### DIRECTIONS
Look through the listing below for the string "computer". Say how many lines hold it, and nothing else.

□ □ □

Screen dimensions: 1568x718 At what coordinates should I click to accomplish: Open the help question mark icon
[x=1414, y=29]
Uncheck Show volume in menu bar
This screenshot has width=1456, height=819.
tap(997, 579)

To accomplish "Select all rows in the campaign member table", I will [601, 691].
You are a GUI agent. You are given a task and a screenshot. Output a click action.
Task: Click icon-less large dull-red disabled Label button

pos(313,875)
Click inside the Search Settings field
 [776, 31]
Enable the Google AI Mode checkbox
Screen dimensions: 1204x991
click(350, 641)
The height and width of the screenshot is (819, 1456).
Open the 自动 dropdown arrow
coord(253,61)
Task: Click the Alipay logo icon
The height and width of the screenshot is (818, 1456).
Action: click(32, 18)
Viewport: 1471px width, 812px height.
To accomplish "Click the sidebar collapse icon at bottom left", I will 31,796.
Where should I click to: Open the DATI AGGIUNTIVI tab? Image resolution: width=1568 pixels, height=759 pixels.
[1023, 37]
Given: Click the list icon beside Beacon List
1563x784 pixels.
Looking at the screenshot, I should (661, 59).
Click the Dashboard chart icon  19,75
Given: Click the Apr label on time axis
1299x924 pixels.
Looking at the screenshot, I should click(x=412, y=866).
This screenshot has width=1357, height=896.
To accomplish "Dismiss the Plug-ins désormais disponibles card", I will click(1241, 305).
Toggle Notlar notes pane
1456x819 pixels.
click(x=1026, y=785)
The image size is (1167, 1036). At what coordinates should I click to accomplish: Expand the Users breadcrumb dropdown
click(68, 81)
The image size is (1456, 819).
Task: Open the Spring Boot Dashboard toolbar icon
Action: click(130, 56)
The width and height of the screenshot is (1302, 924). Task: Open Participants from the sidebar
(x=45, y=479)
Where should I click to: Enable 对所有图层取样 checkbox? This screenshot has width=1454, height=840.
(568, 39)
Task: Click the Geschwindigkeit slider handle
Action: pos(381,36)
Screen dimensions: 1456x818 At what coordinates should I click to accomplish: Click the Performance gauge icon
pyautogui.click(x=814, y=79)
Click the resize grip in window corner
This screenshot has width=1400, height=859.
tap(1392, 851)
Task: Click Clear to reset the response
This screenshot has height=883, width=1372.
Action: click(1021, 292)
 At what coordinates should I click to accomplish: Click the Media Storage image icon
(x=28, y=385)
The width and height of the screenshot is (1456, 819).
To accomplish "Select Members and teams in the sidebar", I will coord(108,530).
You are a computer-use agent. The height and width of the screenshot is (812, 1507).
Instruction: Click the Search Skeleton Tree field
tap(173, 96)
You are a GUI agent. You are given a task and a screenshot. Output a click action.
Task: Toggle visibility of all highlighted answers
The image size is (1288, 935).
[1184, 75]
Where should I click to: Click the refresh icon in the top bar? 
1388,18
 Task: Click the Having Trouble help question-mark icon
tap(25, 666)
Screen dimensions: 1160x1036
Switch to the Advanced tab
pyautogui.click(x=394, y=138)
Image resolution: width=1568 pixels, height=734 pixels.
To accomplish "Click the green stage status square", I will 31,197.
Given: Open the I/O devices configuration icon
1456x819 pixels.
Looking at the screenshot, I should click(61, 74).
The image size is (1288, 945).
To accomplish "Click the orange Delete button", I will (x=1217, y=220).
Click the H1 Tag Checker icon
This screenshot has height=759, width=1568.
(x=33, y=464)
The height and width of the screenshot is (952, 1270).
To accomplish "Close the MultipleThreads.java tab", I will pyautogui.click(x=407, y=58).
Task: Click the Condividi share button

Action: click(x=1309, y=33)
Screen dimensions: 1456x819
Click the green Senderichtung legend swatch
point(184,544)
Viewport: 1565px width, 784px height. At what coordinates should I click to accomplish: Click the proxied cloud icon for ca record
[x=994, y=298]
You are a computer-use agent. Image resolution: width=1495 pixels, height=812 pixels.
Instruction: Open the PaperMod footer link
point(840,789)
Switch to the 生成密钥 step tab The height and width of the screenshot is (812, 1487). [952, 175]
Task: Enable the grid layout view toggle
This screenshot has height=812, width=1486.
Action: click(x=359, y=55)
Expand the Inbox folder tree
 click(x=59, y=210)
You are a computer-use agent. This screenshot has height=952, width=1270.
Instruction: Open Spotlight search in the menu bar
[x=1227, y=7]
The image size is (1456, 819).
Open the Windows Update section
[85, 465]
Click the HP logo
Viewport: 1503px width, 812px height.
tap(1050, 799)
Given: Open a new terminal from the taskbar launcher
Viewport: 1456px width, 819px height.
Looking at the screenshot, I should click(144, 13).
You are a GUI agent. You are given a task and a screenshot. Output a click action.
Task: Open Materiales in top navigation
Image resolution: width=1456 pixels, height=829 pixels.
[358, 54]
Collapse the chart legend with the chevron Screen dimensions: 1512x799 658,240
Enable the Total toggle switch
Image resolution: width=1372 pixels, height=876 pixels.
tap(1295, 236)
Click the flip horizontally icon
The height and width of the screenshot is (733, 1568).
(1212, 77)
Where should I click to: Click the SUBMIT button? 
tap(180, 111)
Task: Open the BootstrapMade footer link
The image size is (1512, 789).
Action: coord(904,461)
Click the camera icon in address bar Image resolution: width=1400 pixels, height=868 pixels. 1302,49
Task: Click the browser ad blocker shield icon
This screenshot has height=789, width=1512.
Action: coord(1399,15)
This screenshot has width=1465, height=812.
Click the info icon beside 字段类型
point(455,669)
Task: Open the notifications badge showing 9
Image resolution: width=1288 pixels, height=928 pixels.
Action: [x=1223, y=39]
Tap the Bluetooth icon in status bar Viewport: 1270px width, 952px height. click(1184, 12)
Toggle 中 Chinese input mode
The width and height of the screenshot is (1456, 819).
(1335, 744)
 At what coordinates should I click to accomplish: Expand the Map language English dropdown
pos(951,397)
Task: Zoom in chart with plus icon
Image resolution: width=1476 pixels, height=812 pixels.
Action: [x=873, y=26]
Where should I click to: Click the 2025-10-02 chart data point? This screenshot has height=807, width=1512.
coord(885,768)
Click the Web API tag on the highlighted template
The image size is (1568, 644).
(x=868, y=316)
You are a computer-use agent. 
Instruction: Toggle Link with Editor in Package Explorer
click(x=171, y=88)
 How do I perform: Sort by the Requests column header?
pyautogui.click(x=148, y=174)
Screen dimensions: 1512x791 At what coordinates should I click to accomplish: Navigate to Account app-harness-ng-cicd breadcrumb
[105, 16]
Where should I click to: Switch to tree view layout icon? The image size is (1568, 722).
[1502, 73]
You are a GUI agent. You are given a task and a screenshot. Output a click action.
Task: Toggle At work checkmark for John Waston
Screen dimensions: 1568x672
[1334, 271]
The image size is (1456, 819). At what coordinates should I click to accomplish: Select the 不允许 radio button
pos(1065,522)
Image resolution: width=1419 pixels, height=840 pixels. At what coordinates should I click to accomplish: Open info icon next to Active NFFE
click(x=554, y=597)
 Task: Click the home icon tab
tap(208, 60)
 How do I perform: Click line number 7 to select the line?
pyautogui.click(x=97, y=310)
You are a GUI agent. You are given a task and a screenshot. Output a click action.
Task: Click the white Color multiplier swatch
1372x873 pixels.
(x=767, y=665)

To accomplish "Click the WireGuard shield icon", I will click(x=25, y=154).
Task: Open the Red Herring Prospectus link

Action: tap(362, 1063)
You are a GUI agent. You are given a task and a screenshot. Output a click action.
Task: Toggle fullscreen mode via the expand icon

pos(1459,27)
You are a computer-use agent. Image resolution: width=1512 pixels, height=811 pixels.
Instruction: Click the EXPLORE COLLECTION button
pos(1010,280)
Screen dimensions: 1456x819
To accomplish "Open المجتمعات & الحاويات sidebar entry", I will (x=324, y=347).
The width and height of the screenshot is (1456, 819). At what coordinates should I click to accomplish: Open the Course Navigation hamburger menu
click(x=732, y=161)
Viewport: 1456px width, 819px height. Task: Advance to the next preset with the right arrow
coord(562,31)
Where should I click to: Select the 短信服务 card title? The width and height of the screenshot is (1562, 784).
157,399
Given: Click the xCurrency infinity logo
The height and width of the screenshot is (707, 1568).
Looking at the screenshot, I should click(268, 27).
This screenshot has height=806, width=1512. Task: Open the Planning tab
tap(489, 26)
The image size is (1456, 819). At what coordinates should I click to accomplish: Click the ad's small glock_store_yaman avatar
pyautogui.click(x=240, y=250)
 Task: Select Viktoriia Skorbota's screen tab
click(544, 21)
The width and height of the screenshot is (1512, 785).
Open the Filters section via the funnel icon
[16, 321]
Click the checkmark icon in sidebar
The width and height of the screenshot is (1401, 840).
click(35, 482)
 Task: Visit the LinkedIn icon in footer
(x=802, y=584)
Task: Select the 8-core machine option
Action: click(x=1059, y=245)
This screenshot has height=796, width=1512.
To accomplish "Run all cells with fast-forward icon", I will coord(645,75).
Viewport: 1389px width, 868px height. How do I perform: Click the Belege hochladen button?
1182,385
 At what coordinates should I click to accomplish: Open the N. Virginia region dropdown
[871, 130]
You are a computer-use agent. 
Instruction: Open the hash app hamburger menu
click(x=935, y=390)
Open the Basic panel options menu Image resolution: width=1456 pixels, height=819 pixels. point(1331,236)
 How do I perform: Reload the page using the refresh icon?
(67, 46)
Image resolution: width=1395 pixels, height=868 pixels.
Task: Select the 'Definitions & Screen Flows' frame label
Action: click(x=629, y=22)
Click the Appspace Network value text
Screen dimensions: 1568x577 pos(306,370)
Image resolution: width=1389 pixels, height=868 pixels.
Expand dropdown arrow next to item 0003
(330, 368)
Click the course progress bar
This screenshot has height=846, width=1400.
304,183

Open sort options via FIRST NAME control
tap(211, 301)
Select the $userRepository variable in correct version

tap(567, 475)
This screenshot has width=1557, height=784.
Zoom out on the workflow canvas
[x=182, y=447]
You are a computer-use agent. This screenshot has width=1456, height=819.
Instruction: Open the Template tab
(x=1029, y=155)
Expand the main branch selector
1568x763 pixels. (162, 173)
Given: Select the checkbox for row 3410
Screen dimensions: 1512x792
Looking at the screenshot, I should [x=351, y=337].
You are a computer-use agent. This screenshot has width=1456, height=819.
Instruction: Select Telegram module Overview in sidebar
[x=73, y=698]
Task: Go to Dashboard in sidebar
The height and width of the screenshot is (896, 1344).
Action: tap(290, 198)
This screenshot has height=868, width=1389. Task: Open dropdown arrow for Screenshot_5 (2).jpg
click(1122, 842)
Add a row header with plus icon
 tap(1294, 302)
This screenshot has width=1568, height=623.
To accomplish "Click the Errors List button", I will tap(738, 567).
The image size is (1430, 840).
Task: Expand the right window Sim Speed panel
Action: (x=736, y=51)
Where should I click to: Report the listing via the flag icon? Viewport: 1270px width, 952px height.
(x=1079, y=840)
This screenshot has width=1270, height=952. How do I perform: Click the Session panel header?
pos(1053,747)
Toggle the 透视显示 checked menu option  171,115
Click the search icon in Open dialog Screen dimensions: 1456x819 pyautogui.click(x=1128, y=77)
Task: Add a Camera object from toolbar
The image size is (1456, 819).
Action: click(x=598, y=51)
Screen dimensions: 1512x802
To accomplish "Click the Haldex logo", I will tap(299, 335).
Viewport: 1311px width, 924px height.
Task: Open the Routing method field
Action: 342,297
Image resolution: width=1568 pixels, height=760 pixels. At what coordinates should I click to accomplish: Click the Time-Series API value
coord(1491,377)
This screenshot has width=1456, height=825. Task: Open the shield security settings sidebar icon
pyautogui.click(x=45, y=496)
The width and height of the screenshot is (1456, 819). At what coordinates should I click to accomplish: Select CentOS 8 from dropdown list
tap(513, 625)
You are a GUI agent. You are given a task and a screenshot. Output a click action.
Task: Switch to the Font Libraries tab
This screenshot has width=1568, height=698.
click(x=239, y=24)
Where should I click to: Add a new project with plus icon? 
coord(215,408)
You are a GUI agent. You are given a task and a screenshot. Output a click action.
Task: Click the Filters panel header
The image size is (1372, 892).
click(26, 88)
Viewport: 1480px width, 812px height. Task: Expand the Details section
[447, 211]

□ □ □

### EXERCISE RESPONSE
8